Delay ARP record closures for devices that have been down for a while #2913

lunkwill42 · 2024-05-14T13:29:57Z

Instead of immediately closing the ARP records read from a netbox as soon as its pping up/down status flaps, we should wait for the netbox to stay down for longer. At this point, we cannot accomplish this usefully as a PostgreSQL rule or trigger, so this suggests removing the old database rule and replacing it with a new argument to the already-existing navclean command. In this way, the expiry interval is even configurable for end users (or can be disabled entirely).
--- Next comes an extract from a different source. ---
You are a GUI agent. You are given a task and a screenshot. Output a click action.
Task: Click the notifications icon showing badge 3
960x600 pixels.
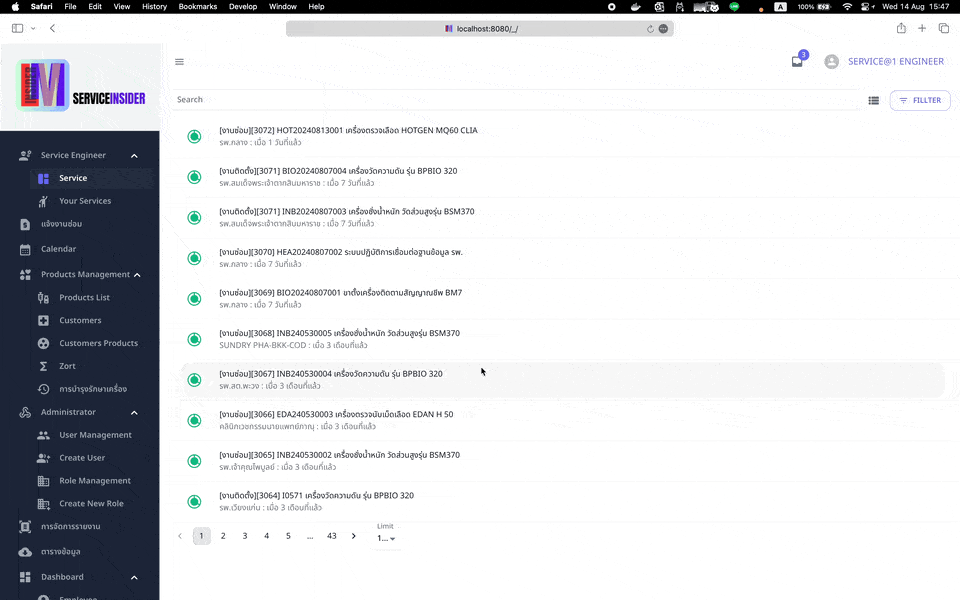pyautogui.click(x=795, y=60)
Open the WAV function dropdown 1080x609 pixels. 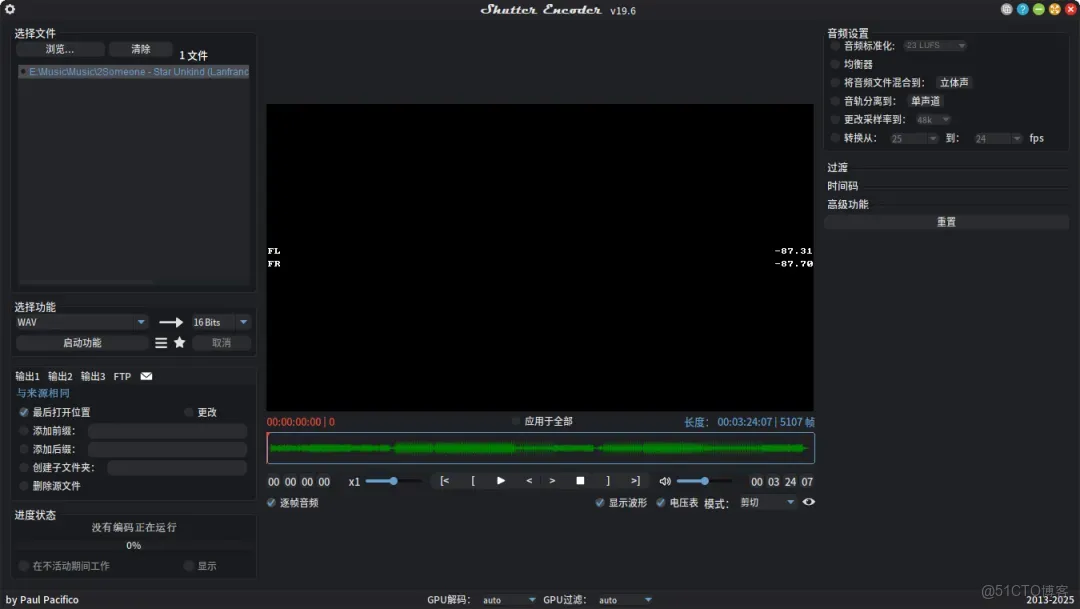click(x=80, y=322)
The terminology used in the navclean code was heavily centered around the concept on deletion, so this PR also introduces a renaming of this concept to just the generic "cleaning", since the new cleaner type doesn't actually delete records, it just sets a timestamp in them.

Fixes #2910

We're about to introduce cleaning operations that do not entail actual record deletion, just record updating. For that reason, it's best to change the "deleter" concept in the code to a more generic "cleaner" concept.

This new command can be used to explicitly close ARP records from netboxes that have been down for too long.

This rule has unintended and bad side-effects. It will cause ARP records to be immediately closed when NAV experience intermittent ICMP packet losses from a router, specifically the kind that are so short-lived that NAV never actually declares the device as down through a new `alerthist` record. `pping` will, however, use `netbox.up` as its persistent internal up/down status, which can cause ARP records to be closed as a result of non-serious flapping.

lunkwill42 · 2024-05-14T13:30:45Z

Lacks tests, and possibly documentation. These will be added.

codecov · 2024-05-14T13:33:28Z

Codecov Report

Attention: Patch coverage is 97.67442% with 1 line in your changes missing coverage. Please review.

Project coverage is 60.27%. Comparing base (90ead68) to head (d12fcbc).
Report is 76 commits behind head on 5.10.x.

Files	Patch %	Lines
python/nav/bin/navclean.py	97.67%	1 Missing ⚠️

Additional details and impacted files

@@            Coverage Diff             @@
##           5.10.x    #2913      +/-   ##
==========================================
+ Coverage   60.21%   60.27%   +0.06%     
==========================================
  Files         601      602       +1     
  Lines       43981    44102     +121     
==========================================
+ Hits        26481    26581     +100     
- Misses      17500    17521      +21

☔ View full report in Codecov by Sentry.
📢 Have feedback on the report? Share it here.

github-actions · 2024-05-14T13:34:42Z

Test results

    12 files     12 suites 11m 48s ⏱️
3 326 tests 3 326 ✔️ 0 💤 0 ❌
9 453 runs 9 453 ✔️ 0 💤 0 ❌

Results for commit d12fcbc.

♻️ This comment has been updated with latest results.

johannaengland

I'm happy with this, only one question:
Why did you chose the variable name expiry_type instead of table? I agree that table isn't ideal, but don't understand the new name.

And please have another look at the changelog fragment. I can't make a suggestion for improvement because I do not get what it's supposed to say 😁

lunkwill42 · 2024-05-15T13:35:31Z

I'm happy with this, only one question: Why did you chose the variable name expiry_type instead of table? I agree that table isn't ideal, but don't understand the new name.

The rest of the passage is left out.